• **Task**: Copy every entry exactly as it stands, though any image it holds should stay out of the copy.

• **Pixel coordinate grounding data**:

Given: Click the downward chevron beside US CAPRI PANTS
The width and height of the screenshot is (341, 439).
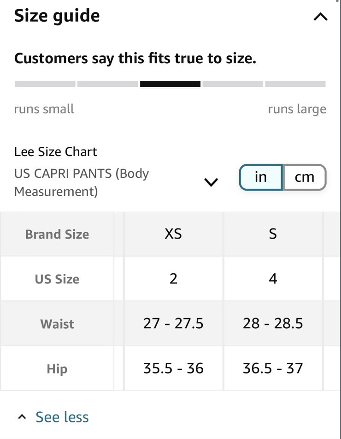Looking at the screenshot, I should coord(211,182).
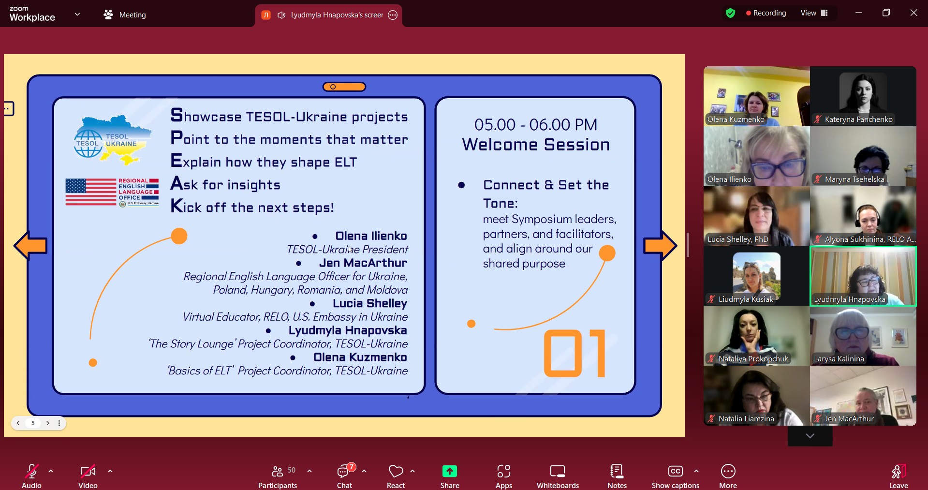Click the orange right arrow on slide
Viewport: 928px width, 490px height.
pyautogui.click(x=660, y=246)
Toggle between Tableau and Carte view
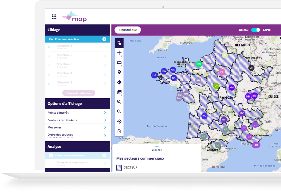Image resolution: width=281 pixels, height=192 pixels. pos(256,30)
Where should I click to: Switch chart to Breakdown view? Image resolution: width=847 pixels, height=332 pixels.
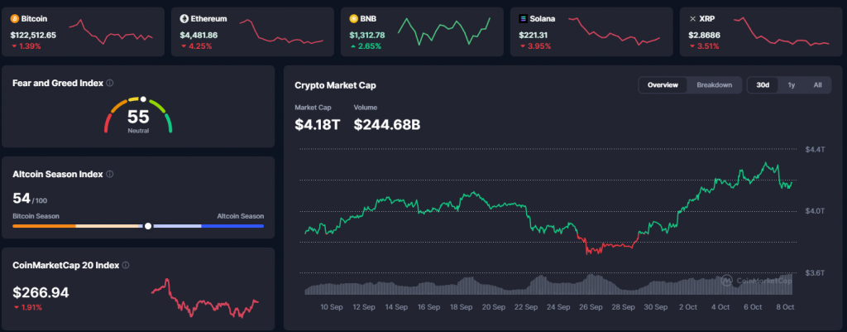click(x=714, y=85)
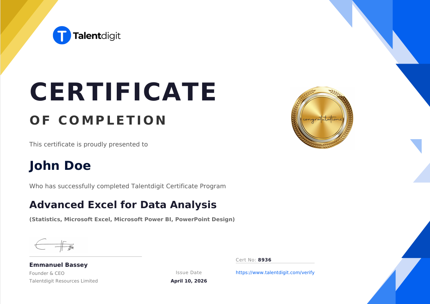Click the "successfully completed" program sentence

pyautogui.click(x=128, y=186)

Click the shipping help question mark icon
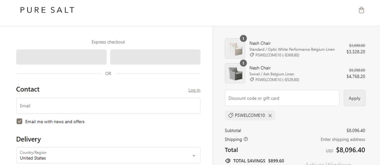pyautogui.click(x=246, y=139)
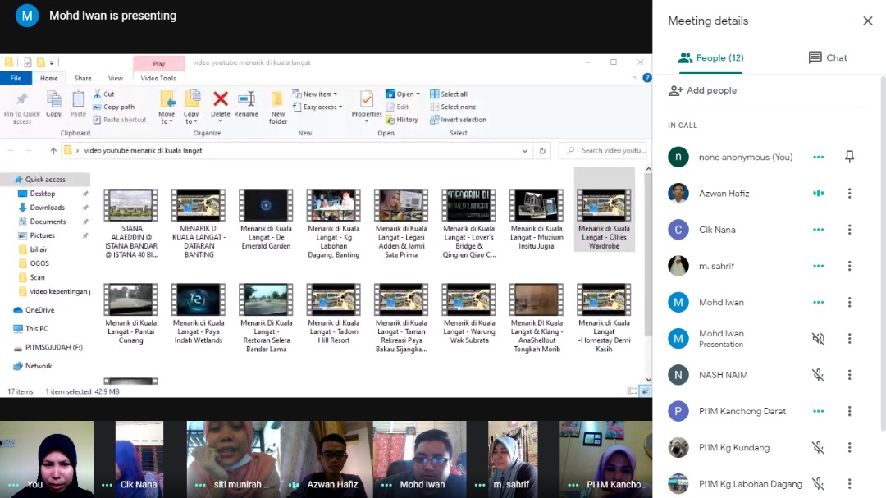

• **Result of this task**:
Given: Click the downward chevron beside US CAPRI PANTS
The width and height of the screenshot is (341, 439).
Looking at the screenshot, I should coord(211,182).
Click the orange right arrow on slide
Viewport: 928px width, 490px height.
pyautogui.click(x=660, y=246)
Toggle between Tableau and Carte view
Image resolution: width=281 pixels, height=192 pixels. pos(256,30)
Where should I click to: Switch chart to Breakdown view? Image resolution: width=847 pixels, height=332 pixels.
click(x=714, y=85)
Click the "successfully completed" program sentence

pyautogui.click(x=128, y=186)

Click the shipping help question mark icon
pyautogui.click(x=246, y=139)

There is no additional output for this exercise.